Surface low is forecast to deepen in Colorado, and in response-modest upslope flow develops across northeast Colorado, southwest Nebraska, and southeast Wyoming. A disturbance is expected to pass through the area by mid evening, thus thunderstorms are expected to develop across the Colorado/Wyoming front range, and rapidly become severe as they move off into the eastern plains. A low level jet is also expected to develop by mid-late evening, and will aid in the development of tornadic supercells especially after 6 PM. Limiting factor are the warm mid level temperatures-but with the expected short wave, thunderstorm initiation shouldn’t be a problem(?)

Preliminary target is Julesburg, CO–or we may choose to stay near the I-80/I-76 junction to give us mobility to either adjust to Colorado or remain in Nebraska (perhaps McCook?) as the day progresses. Not an easy forecast.

Current parameters could come together for a big day.

Future:

Low continues to dig south, and will likely ‘cut off’ by the weekend. The speed and progression of the cut-off low is difficult to predict, but it appears that we’ll have opportunities for field deployments through the weekend. By Wednesday, the system finally ejects east, thus the severe threat lessens considerably, thus TWISTEX will likely be down for a period of time beginning the middle of next week.

However–current model variation suggests that the above outlook will change.

TWISTEX Field operations for June 9, 2010

June 9, 2010 – 9:22 pm

Currently in Lakewood, CO

June 7:

Intercepted two supercells from Torrington, Wyoming to Scottsbluff, Nebraska. The western most cell seemed to be the one most likely to produce a tornado. Intercepted the supercell when it was north of Scottsbluff, and when it was tornado warned (actually produced a brief tornado). We stayed north in hopes of getting into the path of the 70+ dBZ core for in-situ hail measurements. Did encounter some large hail (maximum size was 1.5″). Returned to Denver for the evening

Forecast:

Zonal flow continues over the high plains where some modest upslope remains (although the surface winds are more southeasterly by 0z). Moisture improves significantly by early afternoon with 60+ dewpoints against the Colorado/Wyoming front range with RUC forcast CAPE of 3,000 J/Kg by late afternoon.

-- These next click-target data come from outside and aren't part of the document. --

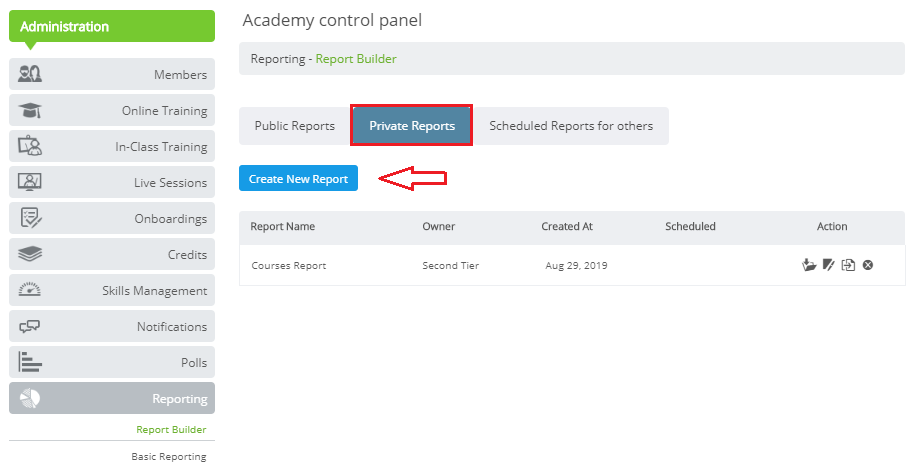
Task: Click the copy/export icon for Courses Report
Action: 849,265
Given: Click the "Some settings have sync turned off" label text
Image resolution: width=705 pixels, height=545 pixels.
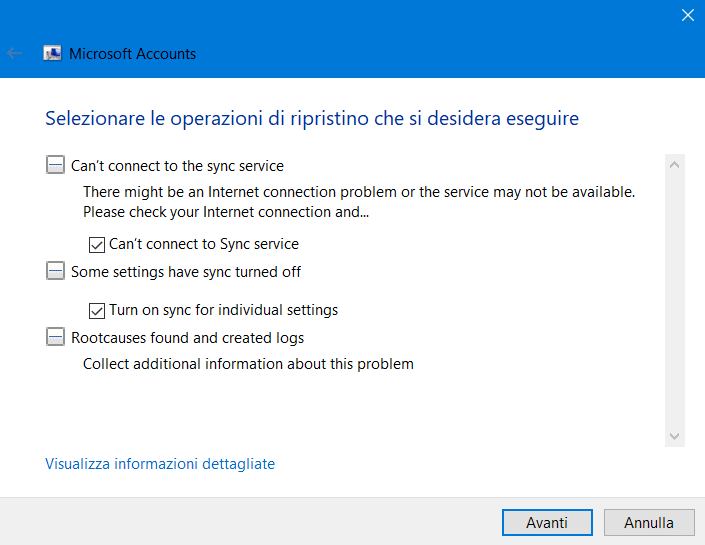Looking at the screenshot, I should coord(186,272).
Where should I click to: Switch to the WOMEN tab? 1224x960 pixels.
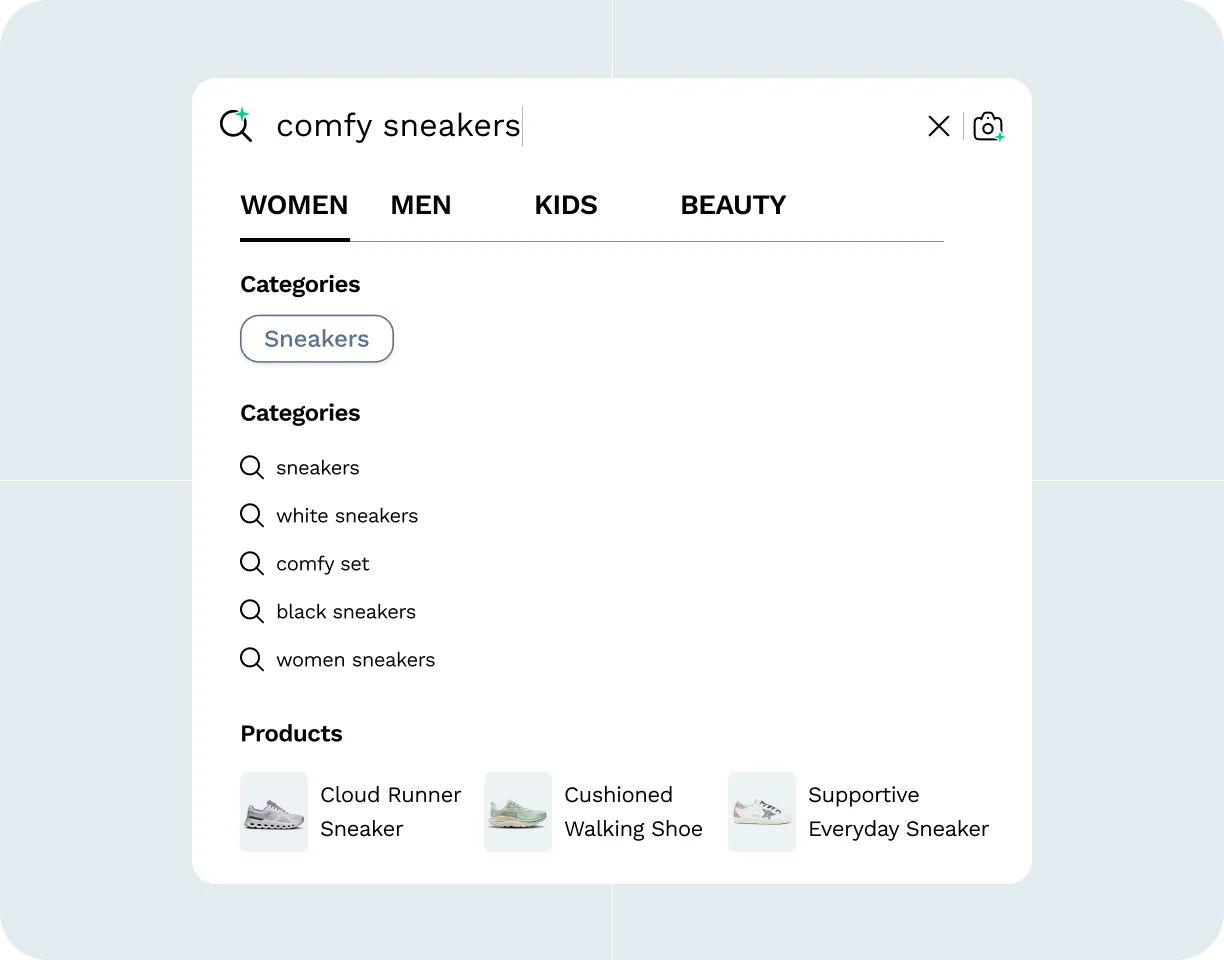click(x=294, y=205)
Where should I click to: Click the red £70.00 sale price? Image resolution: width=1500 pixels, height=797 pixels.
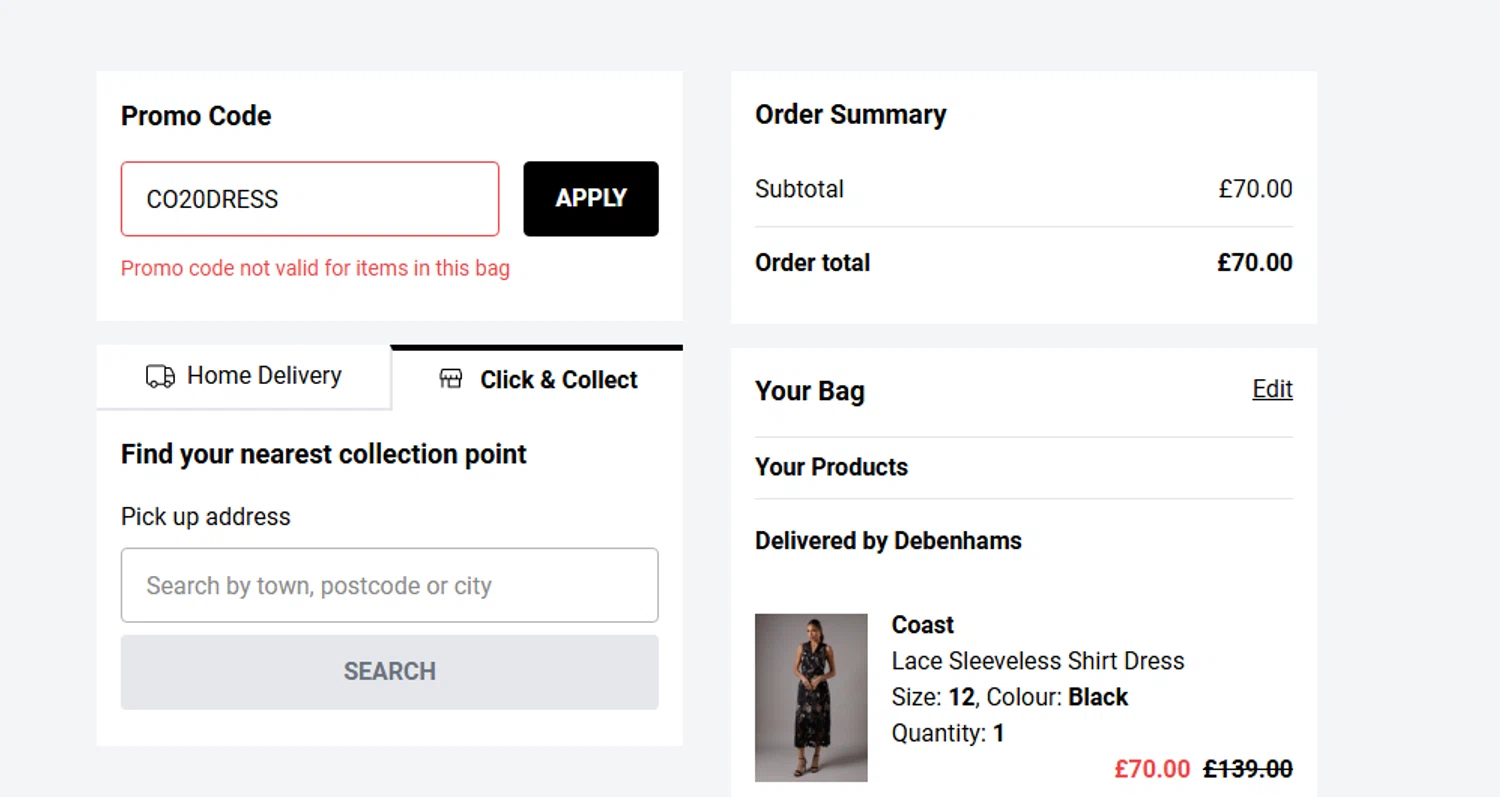tap(1152, 768)
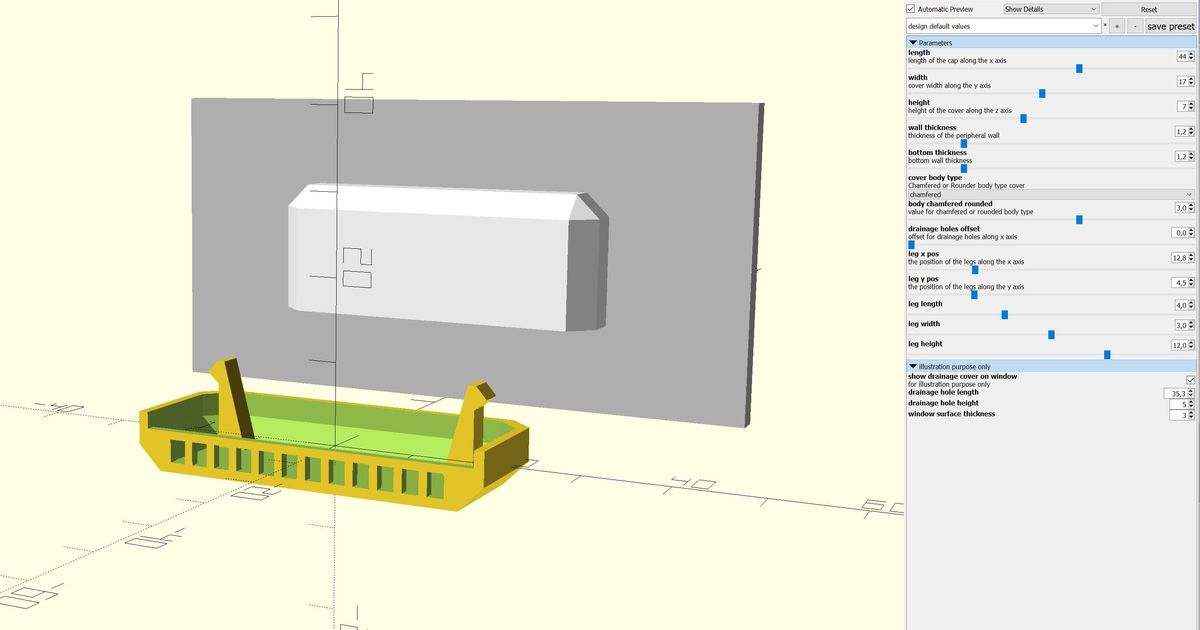Screen dimensions: 1200x630
Task: Adjust the 'leg height' slider
Action: coord(1106,354)
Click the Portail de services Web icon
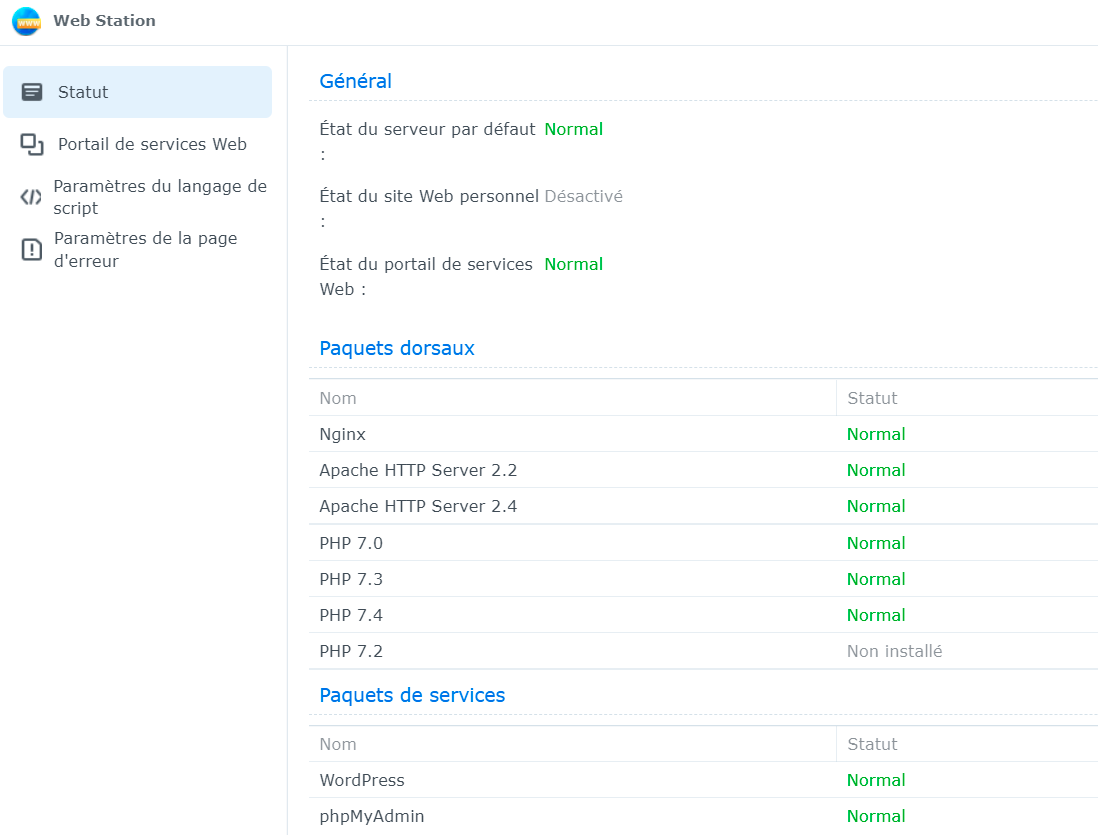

Thunderstorms should initiate by ~22z in the higher terrain, and (hopefully) move off into western Nebraska panhandle by 0-1z.

Future:

Opportunities for higher end severe should be much better tomorrow as modest southwesterly flow finally returns across the western Dakotas and Nebraska. At this point, it appears that south central South Dakota or western Nebraska could be the play tomorrow with strong instability and reasonable winds, although it seems the low level jet that develops later in the evening is displaced a bit too far to the east.

After Thursday, the NAM suggests that the low digs far south into New Mexico by Saturday morning. Wild variances between model fordcast products brings low confidence in any attempts at a long-range planning except that we’ll have southwest flow, and good instability in the plains–and operations should (hopefully) continue through early next week.

Teams should ‘target’ Valentine, NE for planning purposes, with a more defined target decided tomorrow morning.

Denver teams will be departing ~12 Noon today for the cheyenne ridge area for storm initiation by 22z. Plan on a multi-day mission that could exceed 4+ days.